WHAT THE TASK REQUIRES: Could you give the entries again, exactly as written?

*****

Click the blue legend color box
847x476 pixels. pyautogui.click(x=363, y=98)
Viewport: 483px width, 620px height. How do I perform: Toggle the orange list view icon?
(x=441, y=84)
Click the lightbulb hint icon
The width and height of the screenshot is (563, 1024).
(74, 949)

*****

REPLY:
Click the blue legend color box
847x476 pixels. pyautogui.click(x=363, y=98)
Viewport: 483px width, 620px height. How do I perform: Toggle the orange list view icon?
(x=441, y=84)
Click the lightbulb hint icon
The width and height of the screenshot is (563, 1024).
(74, 949)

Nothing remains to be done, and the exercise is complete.